■ THE PROBLEM
Extract each line of the records below that contains the word "dimensions".

■ DATA FOR THIS EXERCISE
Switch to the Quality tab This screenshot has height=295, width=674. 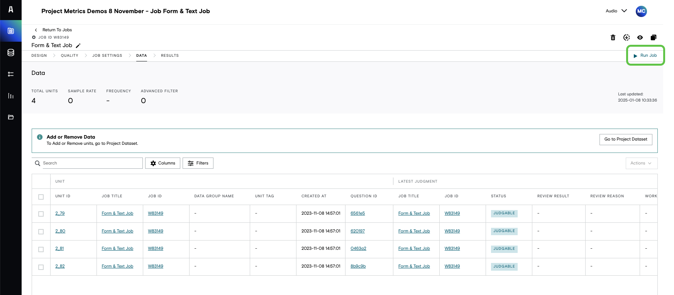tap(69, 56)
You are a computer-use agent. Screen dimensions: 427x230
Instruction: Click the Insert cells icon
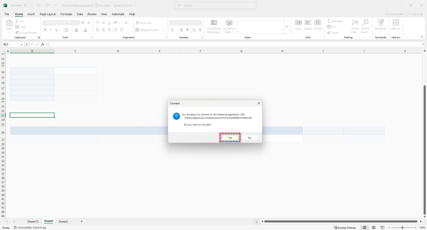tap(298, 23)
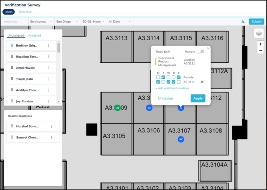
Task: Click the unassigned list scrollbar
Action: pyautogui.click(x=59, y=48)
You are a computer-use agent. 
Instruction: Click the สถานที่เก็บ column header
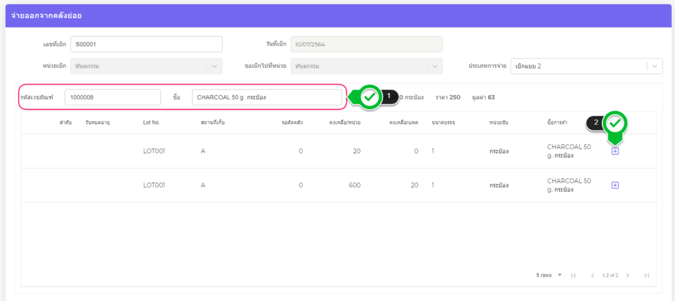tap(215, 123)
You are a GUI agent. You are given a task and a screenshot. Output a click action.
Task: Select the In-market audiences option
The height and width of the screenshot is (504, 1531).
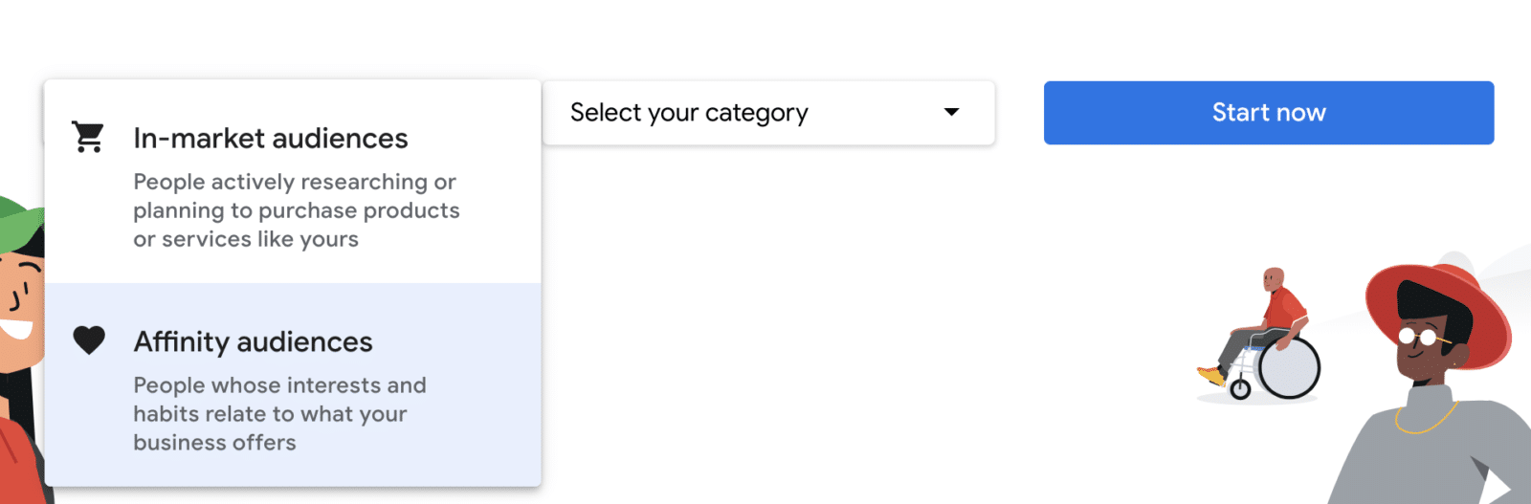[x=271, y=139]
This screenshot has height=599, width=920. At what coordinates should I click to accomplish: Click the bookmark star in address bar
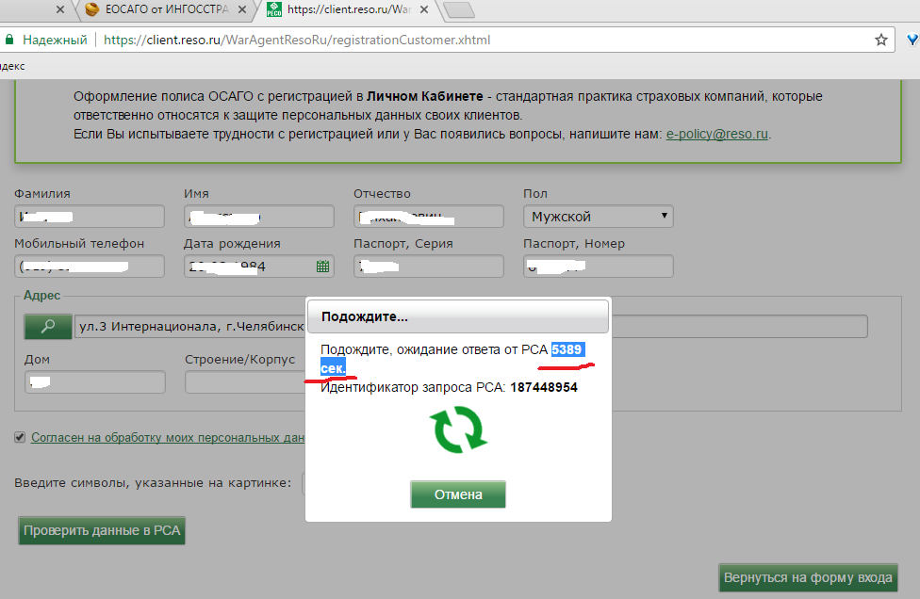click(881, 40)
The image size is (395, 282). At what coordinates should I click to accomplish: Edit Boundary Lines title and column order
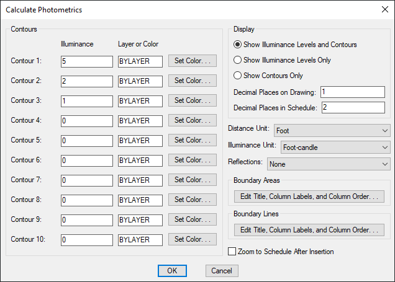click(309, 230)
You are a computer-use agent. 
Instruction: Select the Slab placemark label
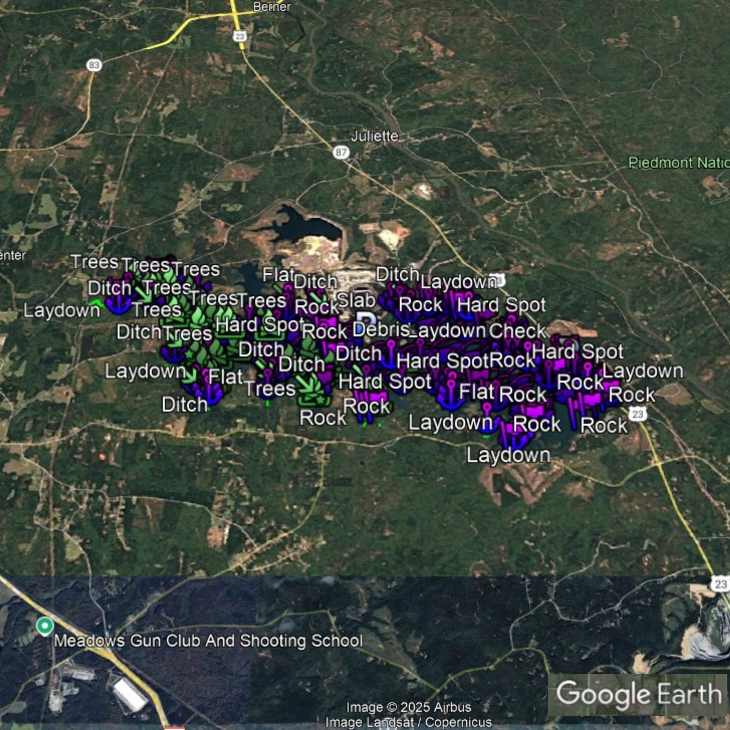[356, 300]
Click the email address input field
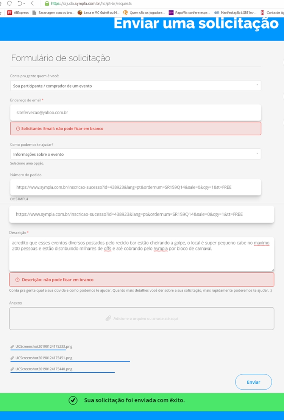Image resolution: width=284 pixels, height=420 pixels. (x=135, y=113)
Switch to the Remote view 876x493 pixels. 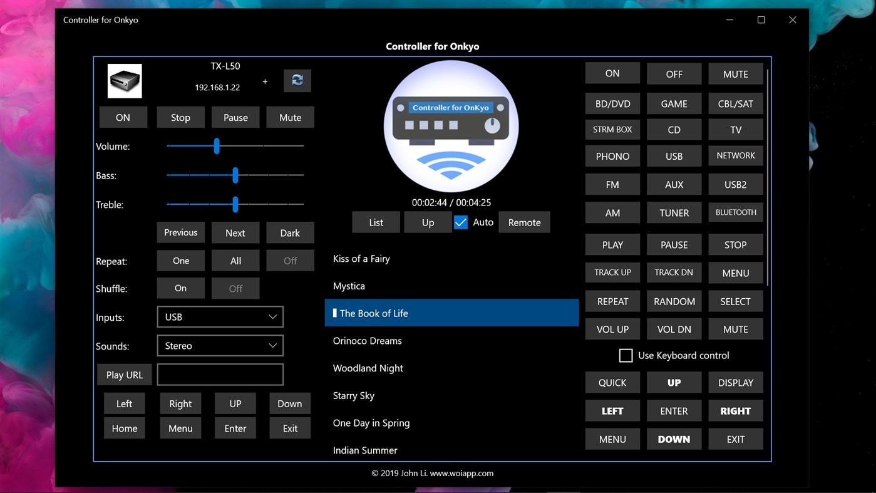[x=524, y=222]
...
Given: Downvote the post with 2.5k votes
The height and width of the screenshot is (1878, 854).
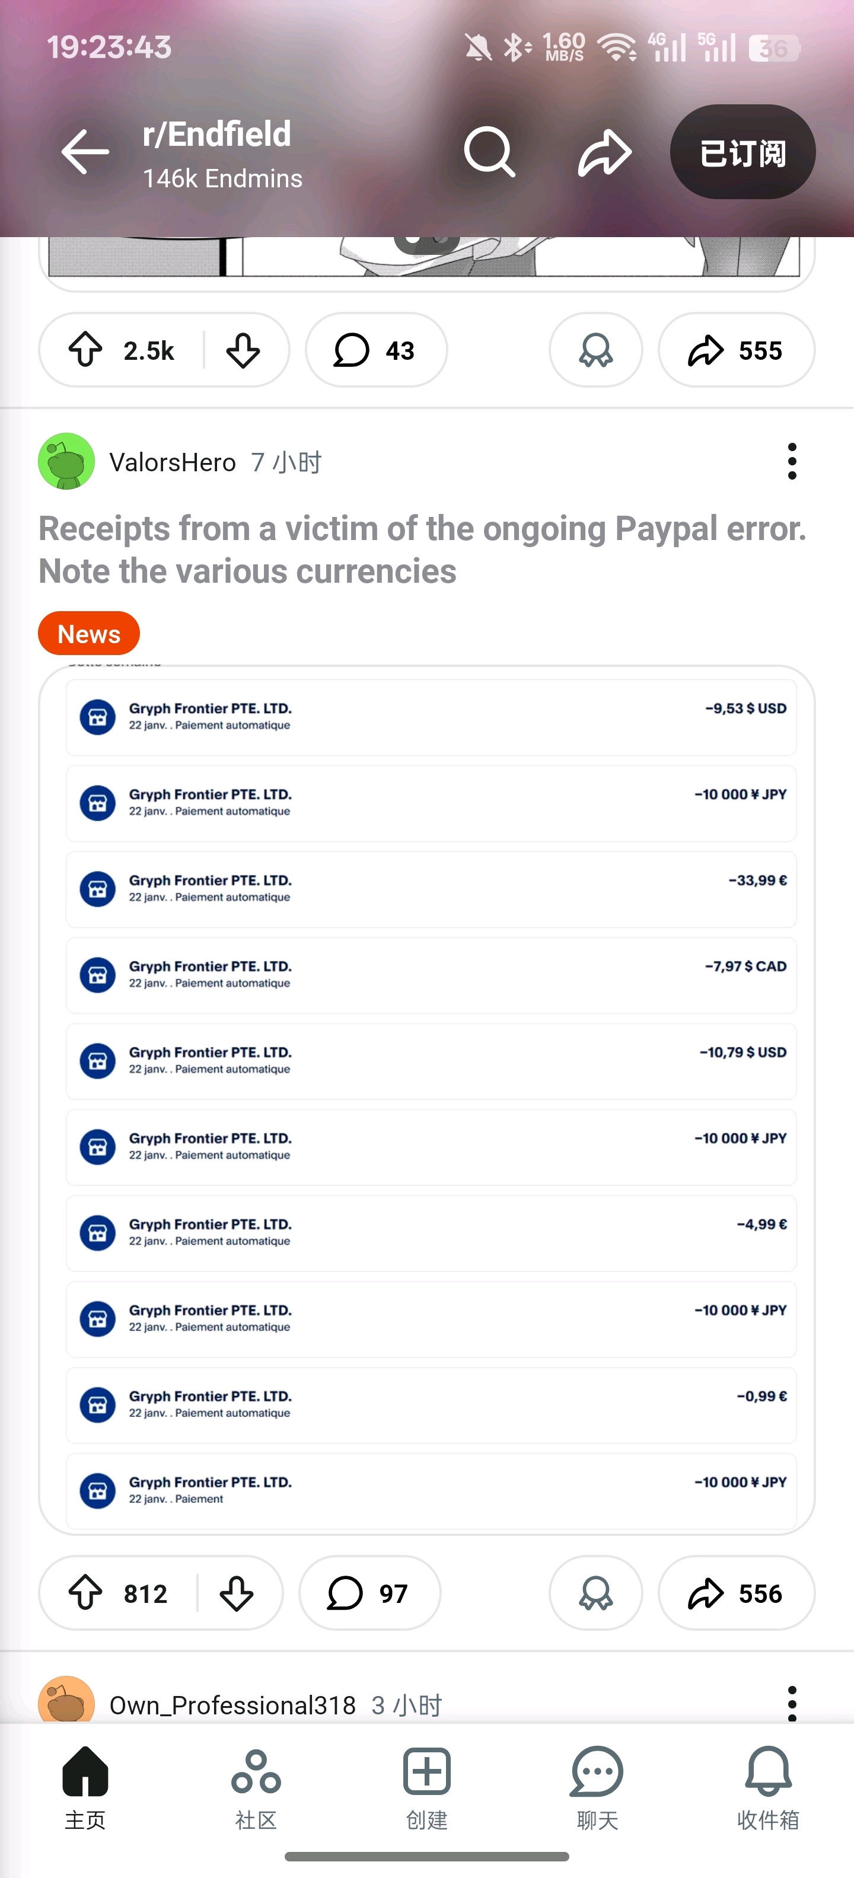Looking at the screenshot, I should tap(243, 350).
--
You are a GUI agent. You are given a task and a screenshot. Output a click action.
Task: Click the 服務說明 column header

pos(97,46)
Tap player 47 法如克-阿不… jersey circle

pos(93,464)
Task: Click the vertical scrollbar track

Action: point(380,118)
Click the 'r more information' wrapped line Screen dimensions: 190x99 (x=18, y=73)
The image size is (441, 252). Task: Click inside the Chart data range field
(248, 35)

■ RESPONSE BELOW
You are a computer-use agent. Screen dimensions: 427x230
Click the 'r more information' wrapped line Screen dimensions: 190x99 (x=18, y=73)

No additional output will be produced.